首先是住院病案首页,病案首页是医院对患者进行住院病案登记、疾病分类、审查等的主要依据,在病历管理相关的条例规范中,要求了医院在住院病案首页记录患者的基本情况、住院医疗内容及诊断情况、住院医疗费情况等信息,也是医保DIP/DRGs付费方式等相关工作的重要依据。

理赔人员审核时会重点关注:住院号、被保险人的姓名、住址、联系方式、家属信息、入院时间、出院时间、入院诊断、出院诊断、手术名称、所患疾病类别等。

一是主诉内容,二十字内会概括,促使患者就诊的主要症状及持续的时间;

二是现病史,主要描述本次疾病发生、演变的过程,尤其是首次就诊时间和相关检查结果。

三是既往史,主要描述既往身体的情况,既往相关的其他病史,其他的就医记录,审核既往史以便排除投保前存在的病史,在投保2年内出险的赔案案件会重点审核此项。

四是辅助检查,重入院前在其他医疗机构是否有相关检查,重点关注检查时间,审核辅助检查以便资查看是否存在投保前检查的情况。

再次是出院记录,是指主管医生对患者此次住院期间诊疗情况的总结,内容主要包括入院日期、出院日期、主诉、入院情况、入院诊断、诊疗经过、出院诊断、出院情况、出院医嘱、康复指导与出院随访意见、医师签名等。
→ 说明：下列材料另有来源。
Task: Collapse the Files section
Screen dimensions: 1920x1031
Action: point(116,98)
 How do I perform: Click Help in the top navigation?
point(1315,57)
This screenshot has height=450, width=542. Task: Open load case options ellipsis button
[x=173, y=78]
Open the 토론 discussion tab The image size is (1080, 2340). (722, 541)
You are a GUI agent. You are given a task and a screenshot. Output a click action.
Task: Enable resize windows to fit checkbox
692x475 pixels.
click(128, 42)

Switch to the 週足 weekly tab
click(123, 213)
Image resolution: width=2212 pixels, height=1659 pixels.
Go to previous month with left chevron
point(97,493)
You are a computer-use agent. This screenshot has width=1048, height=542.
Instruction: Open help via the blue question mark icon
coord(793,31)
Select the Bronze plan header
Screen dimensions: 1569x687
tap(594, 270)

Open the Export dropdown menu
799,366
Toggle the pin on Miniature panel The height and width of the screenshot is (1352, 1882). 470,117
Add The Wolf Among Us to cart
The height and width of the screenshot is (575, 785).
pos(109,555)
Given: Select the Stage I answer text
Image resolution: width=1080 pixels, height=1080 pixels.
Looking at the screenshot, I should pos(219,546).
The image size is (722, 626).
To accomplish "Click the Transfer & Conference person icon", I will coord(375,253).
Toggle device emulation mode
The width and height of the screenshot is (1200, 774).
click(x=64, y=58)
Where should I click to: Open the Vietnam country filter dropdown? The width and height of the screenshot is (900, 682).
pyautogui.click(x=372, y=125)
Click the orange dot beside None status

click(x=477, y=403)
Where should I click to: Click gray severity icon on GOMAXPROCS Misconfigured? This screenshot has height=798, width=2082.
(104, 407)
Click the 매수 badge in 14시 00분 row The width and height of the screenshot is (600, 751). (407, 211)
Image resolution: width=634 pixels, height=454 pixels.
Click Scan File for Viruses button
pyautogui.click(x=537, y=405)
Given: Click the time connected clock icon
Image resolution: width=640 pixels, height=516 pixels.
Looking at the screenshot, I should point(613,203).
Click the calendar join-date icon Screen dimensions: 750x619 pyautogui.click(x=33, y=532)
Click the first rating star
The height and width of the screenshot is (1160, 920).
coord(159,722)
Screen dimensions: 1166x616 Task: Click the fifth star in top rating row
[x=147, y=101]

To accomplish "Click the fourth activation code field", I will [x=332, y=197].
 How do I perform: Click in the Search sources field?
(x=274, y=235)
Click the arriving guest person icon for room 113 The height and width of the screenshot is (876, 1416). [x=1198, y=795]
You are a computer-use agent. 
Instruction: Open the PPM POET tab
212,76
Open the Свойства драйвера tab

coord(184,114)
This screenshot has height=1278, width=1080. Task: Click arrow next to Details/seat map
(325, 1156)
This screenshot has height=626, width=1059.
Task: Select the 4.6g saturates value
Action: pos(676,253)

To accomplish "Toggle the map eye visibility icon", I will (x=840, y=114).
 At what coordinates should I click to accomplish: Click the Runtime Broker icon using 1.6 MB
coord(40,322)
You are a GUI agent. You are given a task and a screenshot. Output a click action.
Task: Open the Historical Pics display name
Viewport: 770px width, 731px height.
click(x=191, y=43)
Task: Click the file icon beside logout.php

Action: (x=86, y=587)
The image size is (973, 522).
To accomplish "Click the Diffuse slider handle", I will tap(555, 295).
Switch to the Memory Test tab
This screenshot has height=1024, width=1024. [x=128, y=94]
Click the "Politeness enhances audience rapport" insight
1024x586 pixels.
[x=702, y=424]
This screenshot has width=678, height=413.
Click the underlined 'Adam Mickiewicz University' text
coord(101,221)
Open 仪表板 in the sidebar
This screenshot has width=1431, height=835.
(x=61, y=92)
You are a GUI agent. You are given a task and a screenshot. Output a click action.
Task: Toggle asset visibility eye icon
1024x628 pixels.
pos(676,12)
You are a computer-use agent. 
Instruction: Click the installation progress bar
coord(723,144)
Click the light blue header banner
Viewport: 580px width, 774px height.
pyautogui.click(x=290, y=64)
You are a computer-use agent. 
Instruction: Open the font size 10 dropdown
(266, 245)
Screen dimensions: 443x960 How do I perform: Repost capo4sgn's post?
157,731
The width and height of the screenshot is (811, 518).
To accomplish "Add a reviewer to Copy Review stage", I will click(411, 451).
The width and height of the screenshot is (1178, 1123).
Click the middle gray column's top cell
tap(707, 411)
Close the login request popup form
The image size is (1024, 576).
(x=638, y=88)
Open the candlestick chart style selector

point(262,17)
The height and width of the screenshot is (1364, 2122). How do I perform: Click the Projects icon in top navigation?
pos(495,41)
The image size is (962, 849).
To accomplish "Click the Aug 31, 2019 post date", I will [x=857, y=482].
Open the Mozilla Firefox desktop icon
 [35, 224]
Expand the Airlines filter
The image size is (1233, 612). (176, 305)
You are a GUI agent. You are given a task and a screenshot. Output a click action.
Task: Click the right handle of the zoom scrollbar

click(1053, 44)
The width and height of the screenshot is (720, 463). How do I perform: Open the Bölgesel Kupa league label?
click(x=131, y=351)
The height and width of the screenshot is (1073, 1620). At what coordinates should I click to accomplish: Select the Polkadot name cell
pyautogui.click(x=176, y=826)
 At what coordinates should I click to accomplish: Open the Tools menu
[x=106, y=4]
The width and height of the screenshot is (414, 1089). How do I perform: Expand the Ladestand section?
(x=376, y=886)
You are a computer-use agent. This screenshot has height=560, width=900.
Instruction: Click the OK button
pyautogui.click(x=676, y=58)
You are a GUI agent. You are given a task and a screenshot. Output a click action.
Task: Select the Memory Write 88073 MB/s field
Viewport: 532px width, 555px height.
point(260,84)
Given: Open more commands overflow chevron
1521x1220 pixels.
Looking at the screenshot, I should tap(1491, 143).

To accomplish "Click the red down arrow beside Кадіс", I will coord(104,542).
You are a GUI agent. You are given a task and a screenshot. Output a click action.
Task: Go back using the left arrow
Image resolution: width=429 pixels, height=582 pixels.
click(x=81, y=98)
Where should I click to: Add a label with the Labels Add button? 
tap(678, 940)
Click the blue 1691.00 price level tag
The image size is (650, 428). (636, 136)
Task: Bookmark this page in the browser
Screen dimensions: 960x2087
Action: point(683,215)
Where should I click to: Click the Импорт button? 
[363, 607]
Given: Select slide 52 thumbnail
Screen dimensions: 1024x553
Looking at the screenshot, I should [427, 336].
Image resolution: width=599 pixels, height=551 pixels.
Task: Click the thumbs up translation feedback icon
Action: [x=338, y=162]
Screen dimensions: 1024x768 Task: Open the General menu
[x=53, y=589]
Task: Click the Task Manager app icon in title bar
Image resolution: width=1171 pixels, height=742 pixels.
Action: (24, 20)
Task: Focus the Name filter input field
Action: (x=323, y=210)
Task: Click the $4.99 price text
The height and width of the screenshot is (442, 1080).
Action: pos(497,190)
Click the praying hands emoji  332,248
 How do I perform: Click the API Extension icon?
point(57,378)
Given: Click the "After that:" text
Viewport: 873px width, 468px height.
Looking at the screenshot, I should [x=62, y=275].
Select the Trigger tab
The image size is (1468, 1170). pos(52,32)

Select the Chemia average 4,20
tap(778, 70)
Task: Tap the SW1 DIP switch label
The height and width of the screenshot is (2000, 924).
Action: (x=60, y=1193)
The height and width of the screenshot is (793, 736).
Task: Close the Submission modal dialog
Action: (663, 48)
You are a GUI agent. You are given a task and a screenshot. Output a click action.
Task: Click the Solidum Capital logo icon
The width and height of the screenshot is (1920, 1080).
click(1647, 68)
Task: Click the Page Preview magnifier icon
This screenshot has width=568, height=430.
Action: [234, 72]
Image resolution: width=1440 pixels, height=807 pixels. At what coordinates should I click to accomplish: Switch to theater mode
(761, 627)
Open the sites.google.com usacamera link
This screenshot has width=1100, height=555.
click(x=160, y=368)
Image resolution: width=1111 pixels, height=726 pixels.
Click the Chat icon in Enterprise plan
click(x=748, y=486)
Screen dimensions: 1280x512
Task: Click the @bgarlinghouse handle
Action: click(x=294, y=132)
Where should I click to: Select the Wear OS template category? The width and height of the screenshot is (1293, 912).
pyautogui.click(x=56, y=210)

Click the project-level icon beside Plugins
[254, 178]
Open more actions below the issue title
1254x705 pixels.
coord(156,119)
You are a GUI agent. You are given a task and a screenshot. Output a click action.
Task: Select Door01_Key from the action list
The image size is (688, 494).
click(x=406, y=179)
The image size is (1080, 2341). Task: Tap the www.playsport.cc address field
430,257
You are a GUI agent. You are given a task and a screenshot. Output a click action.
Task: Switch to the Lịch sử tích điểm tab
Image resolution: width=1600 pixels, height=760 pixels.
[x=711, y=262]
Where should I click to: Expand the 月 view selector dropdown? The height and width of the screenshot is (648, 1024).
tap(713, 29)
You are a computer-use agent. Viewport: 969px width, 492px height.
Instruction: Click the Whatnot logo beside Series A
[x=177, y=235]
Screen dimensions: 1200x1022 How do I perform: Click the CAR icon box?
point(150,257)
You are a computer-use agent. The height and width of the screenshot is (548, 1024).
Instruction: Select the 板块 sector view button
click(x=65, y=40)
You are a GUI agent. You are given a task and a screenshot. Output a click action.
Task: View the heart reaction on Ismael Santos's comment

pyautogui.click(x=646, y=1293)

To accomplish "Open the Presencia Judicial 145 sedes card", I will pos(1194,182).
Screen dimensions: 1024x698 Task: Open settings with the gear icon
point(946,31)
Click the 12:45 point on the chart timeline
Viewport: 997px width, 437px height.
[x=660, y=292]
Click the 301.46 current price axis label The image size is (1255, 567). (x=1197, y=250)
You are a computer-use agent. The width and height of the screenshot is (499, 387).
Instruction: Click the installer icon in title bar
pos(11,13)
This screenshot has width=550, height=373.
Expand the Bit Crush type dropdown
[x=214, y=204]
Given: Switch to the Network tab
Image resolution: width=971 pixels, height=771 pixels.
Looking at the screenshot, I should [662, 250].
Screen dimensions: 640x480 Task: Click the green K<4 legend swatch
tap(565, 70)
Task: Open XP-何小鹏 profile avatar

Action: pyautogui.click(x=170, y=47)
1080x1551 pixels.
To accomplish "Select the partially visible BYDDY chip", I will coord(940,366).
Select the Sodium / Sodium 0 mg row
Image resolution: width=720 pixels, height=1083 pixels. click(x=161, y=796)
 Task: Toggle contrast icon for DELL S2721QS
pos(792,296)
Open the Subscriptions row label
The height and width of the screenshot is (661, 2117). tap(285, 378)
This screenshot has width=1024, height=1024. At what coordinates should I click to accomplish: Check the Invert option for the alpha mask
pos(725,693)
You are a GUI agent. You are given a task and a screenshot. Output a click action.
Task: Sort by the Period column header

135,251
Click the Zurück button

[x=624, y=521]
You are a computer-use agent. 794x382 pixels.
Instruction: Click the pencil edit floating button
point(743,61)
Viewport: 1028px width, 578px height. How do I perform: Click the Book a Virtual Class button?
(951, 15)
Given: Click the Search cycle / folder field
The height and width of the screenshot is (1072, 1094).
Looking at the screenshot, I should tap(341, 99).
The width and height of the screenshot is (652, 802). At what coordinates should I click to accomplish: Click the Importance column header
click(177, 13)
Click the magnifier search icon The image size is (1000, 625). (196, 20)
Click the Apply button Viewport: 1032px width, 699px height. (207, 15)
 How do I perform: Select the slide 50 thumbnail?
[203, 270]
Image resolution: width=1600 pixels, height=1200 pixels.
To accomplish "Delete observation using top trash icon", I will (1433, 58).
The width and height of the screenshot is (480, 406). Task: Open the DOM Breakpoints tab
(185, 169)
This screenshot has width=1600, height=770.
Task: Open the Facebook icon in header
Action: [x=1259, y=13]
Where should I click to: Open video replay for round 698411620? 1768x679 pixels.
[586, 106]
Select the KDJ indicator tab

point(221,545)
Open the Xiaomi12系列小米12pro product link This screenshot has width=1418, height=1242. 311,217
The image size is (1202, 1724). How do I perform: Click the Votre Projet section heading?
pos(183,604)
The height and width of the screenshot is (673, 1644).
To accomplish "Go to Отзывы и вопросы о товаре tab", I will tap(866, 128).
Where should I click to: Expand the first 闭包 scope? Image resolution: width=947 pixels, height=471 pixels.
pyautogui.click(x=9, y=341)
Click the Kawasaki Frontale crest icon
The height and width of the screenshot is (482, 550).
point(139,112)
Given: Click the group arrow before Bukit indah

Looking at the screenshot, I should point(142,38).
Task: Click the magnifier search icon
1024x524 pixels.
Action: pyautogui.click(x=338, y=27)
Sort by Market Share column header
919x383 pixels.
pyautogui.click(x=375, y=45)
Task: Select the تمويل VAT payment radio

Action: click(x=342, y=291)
审核重点会关注出入院时间,了解住院期间被保险人完整的诊疗过程,关注有无手术等情况及出院时身体情况。

然后是诊疗方案及手术记录,在患者住院期间,医生会根据患者的具体身体情况做出不同的诊疗方案,部分外科病历还会涉及手术情况。手术记录是手术者书写的,反应手术一般情况、手术经过、术中发现及处理等情况的特殊记录。内容主要包括一般项目(姓名、性别、科室、病房、住院病历号等)、手术日期、术前诊断、术中诊断、手术名称、手术者及助手姓名、麻醉方法、手术经过、术中出现的情况及处理等。

审核重点关注手术名称和具体手术过程,审核所实施的手术是否与条款上列明保险责任一致,一般重疾险关注此内容较多。

最后,是检查检验记录单和医嘱记录单。检查检验的指标结果,直接反应患者的身体异常情况,而医嘱是医生为病人制定各种诊疗的具体措施。医嘱包括医嘱的日期和时间、护理级别、隔离种类、饮食、体位、各种检查和治疗、药物名称剂量用法、医生和护士签名。通常会重点审核以下几个方面:是否有不对症用药、出院带药、过度用药和治疗、是否有支持诊断的用药治疗等。

保险理赔病历资料中的几个审核要点,已经为大家介绍完毕,病历资料是赔案的重要申请资料,通常会根据案件性质的不同审核的侧重点不同。